Economia

Governo em tribunal por uso de fundos em Lisboa

Governo em tribunal por uso de fundos em Lisboa

Junta Metropolitana do Porto interpôs sete processos para impugnar aprovações de projectos.

A Junta Metropolitana do Porto quer impugnar todos os investimentos feitos em Lisboa com fundos comunitários destinados às regiões mais pobres, o que, diz, é ilegal. Deu já entrada com sete processos junto do Tribunal Administrativo do Porto.

No dia 17 de Setembro, deram entrada as duas primeiras acções administrativas especiais, interpostas contra o Ministério da Economia e da Inovação; quatro dias depois, outras cinco, uma de novo contra o Ministério da Economia e quatro visando a pasta do Trabalho e Solidariedade Social. O objectivo das sete acções judiciais é o mesmo: impugnar todas as decisões que permitiram financiar investimentos realizados em Lisboa com fundos dados pela União Europeia para ajudar a desenvolver as regiões mais pobres: Norte, Centro e Alentejo.

O autor da acção é a Grande Área Metropolitana do Porto, numa tentativa de bloquear o uso de verbas do FEDER e do Fundo de Coesão para investimentos feitos na capital, uma zona considerada rica pela União Europeia e que, por isso, deixou de ter acesso a este tipo de fundos.

Legalidade questionada

A utilização numa região considerada rica de dinheiro dado pela União para desenvolver as pobres está a ser feita mediante uma regra de excepção negociada entre o Governo e a Comissão Europeia, vertida em anexo às regras do Quadro de Referência Estratégico Nacional (QREN), e foi transposta pelo Governo para as regras de funcionamento do FEDER e Fundo de Coesão durante a campanha para as legislativas.

Ora, é a própria legalidade da excepção à regra que a Junta Metropolitana do Porto contesta. Lembre-se que Portugal foi o único país da União Europeia a negociar este regime de excepção, conforme o JN noticiou.

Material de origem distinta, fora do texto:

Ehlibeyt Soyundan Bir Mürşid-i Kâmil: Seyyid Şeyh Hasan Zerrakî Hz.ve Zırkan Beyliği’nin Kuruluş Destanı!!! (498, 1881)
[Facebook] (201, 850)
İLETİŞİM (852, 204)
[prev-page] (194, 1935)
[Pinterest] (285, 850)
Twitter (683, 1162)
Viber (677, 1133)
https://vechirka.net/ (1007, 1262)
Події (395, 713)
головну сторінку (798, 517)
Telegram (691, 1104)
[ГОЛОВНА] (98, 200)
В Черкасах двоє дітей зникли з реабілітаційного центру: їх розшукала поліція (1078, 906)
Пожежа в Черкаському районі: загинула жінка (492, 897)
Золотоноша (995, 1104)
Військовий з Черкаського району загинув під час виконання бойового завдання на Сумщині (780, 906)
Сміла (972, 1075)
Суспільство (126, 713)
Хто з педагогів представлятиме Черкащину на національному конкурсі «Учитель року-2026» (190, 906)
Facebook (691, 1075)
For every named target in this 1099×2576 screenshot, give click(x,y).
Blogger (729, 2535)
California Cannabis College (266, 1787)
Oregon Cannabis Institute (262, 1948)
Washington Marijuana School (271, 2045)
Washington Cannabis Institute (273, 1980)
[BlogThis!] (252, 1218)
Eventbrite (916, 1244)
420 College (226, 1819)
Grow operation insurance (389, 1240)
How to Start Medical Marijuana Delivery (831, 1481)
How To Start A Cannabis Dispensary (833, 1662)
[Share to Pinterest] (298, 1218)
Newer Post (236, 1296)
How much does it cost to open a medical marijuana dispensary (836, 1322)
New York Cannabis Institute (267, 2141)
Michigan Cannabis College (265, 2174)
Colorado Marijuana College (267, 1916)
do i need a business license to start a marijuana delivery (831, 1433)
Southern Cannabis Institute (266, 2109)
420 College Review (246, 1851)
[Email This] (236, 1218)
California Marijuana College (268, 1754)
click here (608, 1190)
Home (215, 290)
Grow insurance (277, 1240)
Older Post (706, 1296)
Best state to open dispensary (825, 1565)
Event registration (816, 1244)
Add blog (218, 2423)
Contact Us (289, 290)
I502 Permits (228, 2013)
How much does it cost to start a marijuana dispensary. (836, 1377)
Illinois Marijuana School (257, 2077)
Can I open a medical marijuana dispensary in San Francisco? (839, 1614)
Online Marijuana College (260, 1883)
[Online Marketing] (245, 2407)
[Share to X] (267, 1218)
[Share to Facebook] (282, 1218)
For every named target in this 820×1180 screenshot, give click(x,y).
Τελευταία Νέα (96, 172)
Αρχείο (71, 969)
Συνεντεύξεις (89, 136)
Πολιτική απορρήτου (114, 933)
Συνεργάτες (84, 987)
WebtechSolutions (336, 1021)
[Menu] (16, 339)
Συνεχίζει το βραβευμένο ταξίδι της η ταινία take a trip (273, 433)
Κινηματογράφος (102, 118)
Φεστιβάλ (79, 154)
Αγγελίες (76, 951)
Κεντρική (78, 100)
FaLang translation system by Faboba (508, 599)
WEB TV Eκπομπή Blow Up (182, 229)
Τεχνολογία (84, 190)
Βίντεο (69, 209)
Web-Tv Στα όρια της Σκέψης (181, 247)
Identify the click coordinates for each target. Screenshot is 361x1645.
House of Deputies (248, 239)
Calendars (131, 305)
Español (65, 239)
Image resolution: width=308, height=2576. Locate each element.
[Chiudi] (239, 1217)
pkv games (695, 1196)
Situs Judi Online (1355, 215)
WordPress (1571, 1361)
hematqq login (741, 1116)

Fonte da Junta Metropolitana disse esperar uma decisão do tribunal no próximo ano, relativa aos processos, de sete áreas: Incentivos à Investigação e Desenvolvimento Tecnológico, Sistema de Apoio à Modernização Administrativa (por institutos públicos ou órgãos directamente tutelados pelos ministérios) e formação de dirigentes da Administração Pública, de trabalhadores de institutos, de órgãos da Administração Pública ou de sindicatos da Administração Pública.

Queixa a Bruxelas faz um ano

No âmbito dos sete processos, é de esperar que o tribunal nacional consulte o Tribunal de Justiça das Comunidades Europeias. A hipótese é admitida pela Junta, adiantou a fonte, uma vez que está em causa a interpretação do direito comunitário. Em concreto, importa saber até que ponto o desvio para uma região considerada rica de verbas destinadas em exclusivo a apoiar o desenvolvimento das regiões mais pobres é legal à luz do direito comunitário.

O Tribunal Europeu deverá, assim, pronunciar-se sobre a matéria mesmo que a Comissão Europeia não lhe remeta a queixa apresentada pela Junta Metropolitana.

De acordo com a lei comunitária, um queixoso tem primeiro que tentar chegar a acordo com a outra parte. É nessa fase que se encontra a queixa, apresentada fará na próxima sexta-feira um ano. Nesse âmbito, Bruxelas (que aprovou a cláusula de excepção) estará em consultas com o Governo português (o outro signatário).

Um ano depois, contudo, a queixa continua sem resposta. A 7 de Agosto, a Junta voltou a dirigir-se a Bruxelas, lembrando que a única resposta tida data de Janeiro deste ano. Nessa carta, diz a Junta, "era dado conhecimento de que em 10 (dez) semanas seria dado conhecimento da V. posição acerca da questão suscitada". Até hoje, adiantou a mesma fonte.

O Ministério do Ambiente e do Ordenamento do Território, responsável pela aplicação do QREN, tem sido questionado pelo JN sobre estas matérias, mas sempre declinou dar explicações.